+++ Text excerpt

A hardware VTEP is a router, switch, or firewall which supports VXLAN. We also call a hardware VTEP a VXLAN gateway because it combines a regular VLAN and VXLAN segment into a single layer 2 domain. Some switches have VXLAN support with ASICs, offering better VXLAN performance than a software VTEP. Here’s what it looks like:

In the above picture, the VXLAN tunnels are between the physical switches. The devices that connect to the physical switches are unaware of VXLAN.

Interfaces

Each VTEP has two interfaces types:

VTEP IP interface: Connects the VTEP to the underlay network with a unique IP address. This interface encapsulates and de-encapsulates Ethernet frames.
VNI interface: A virtual interface that keeps network traffic separated on the physical interface. Similar to an SVI interface.

A VTEP can have multiple VNI interfaces, but they associate with the same VTEP IP interface. Here’s a picture to help you visualize this:

Let me explain what you see above:

We have three VTEP devices, and each VTEP has a VTEP IP interface that connects to the underlay network.
All VTEP devices have a VNI interface for VNI 5012 to create a layer 2 segment.
VTEP1 and VTEP2 also have another VNI interface for VNI 5013 to create another layer 2 segment.

VXLAN Frame Format

Let’s take a closer look at the VXLAN frame and header:

When a VTEP encapsulates an Ethernet frame, it adds a VXLAN header. In this header, we find the VNI and some flags.

The official UDP port number for VXLAN is 4789. However, it’s possible that you also run into UDP port 8472. When VXLAN was first implemented in Linux, there was no official port number yet, and many vendors used port 8472.

The VXLAN header looks similar to the LISP header. This is not by accident. The idea was to add layer 2 support to LISP and call it layer 2 LISP. Instead, they came up with the name VXLAN.

Packet Walkthrough

Let’s look at an example of how VXLAN encapsulates and de-encapsulates an Ethernet frame. Here’s the topology:

H1 and H2 are regular hosts and unaware of VXLAN. VTEP1 and VTEP2 are two switches that act as VTEP devices. We use VNI 5012 to encapsulate Ethernet frames between H1 and H2.

Let me walk you through this process:

H1 transmits an Ethernet frame, destined for H2.
VTEP1 receives the Ethernet frame on its VNI interface and performs the following actions:
- Look up the VNI (5012 in my example) to which H1 is attached.
- Find the mapping between the destination MAC address and remote VTEP IP address.
- Add the VXLAN header with VNI 5012.
- Add the UDP header.
- Add the outer IP header and set the VTEP IP addresses of VTEP1 and VTEP2.
- Transmit the IP packet on the underlay network.
VTEP2 receives the IP packet on its VTEP interface and performs the following actions:
- De-encapsulate the IP packet.
- Verify whether the VNI is correct and check if there is a host that uses the destination MAC address.
- Forward the original Ethernet frame towards H2.

++++++
+++ Supplied data

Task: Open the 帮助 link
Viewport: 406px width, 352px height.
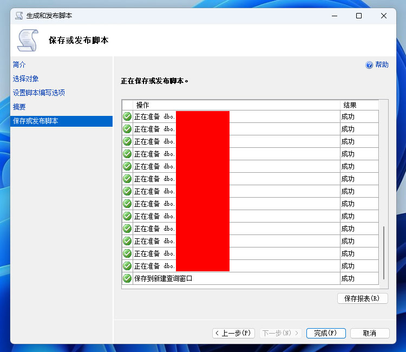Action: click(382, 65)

++++++

Required tasks –
- A) Answer these from the VXLAN text:
(i) What other name does the text give a hardware VTEP?
(ii) What is the official UDP port number for VXLAN?
(iii) Besides VNI 5012, which VNI do VTEP1 and VTEP2 both have an interface for?
- B) Carry on the VXLAN text from the point where it stops.
The material placed after the VXLAN text is separate from it.

Results –
- A)
(i) A VXLAN gateway.
(ii) 4789.
(iii) VNI 5013.

- B)
H2 receives the Ethernet frame.

Control Plane

In the packet walkthrough example, I explained that the VTEP device looks up the mapping to figure out what VTEP IP address to use to reach the destination MAC address. I didn’t explain how VTEP1 learned this mapping information. Let’s see how this works.

With a traditional VLAN, the first time two hosts communicate with each other, it goes like this:

H1 sends an ARP request.
Switches in between H1 and H2 learn the MAC address of H1.
Switches flood the ARP request.
H2 receives the ARP request.
H2 answers with an ARP reply.
Switches learn the MAC address of H2.

With VXLAN, each VTEP has a VXLAN mapping (forwarding) table that maps a destination MAC address to a remote VTEP IP address. How do VTEP devices learn MAC addresses? There are different control plane solutions. Cisco supports these four options:

VXLAN with static unicast VXLAN tunnels.
VXLAN with multicast underlay.
VXLAN with MP-BGP EVPN.
VXLAN with LISP.

The first option is simple. You manually configure the VXLAN mapping table. This works, but it’s not a scalable solution. The VXLAN standard describes the second solution, where we use a multicast “flood and learn” solution on the underlay.

Here’s how it works:

Each VNI maps to a multicast group.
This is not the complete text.